Exercise: Scan the material below and count each line with the string "карьера". Reply with the count alone.

Dataset records:
^^^^^^^^

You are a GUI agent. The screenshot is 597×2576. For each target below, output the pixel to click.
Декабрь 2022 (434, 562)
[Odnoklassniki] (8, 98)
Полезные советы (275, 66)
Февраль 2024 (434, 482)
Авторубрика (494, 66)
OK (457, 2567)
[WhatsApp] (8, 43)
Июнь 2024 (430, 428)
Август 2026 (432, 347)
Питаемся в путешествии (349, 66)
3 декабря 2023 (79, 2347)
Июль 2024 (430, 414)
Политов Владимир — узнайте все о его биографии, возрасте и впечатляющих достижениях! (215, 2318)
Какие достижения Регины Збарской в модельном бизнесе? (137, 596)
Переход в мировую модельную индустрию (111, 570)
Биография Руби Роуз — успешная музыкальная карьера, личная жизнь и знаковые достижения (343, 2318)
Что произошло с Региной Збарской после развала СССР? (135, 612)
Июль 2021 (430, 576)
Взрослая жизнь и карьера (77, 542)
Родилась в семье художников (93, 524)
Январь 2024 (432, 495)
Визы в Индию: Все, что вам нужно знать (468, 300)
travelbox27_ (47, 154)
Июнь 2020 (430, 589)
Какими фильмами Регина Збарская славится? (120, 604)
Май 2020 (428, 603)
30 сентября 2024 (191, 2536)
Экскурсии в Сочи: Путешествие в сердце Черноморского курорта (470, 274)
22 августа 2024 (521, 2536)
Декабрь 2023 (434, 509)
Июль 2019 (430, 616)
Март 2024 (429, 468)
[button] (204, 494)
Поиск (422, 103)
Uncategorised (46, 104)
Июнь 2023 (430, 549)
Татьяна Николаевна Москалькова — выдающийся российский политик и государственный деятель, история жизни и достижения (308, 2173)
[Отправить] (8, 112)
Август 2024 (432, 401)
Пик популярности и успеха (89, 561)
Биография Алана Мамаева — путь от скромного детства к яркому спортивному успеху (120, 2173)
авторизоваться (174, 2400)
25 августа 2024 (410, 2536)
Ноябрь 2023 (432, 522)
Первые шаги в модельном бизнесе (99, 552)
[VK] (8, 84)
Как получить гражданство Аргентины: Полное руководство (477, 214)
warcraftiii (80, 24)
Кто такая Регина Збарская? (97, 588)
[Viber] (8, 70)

^^^^^^^^

Response: 2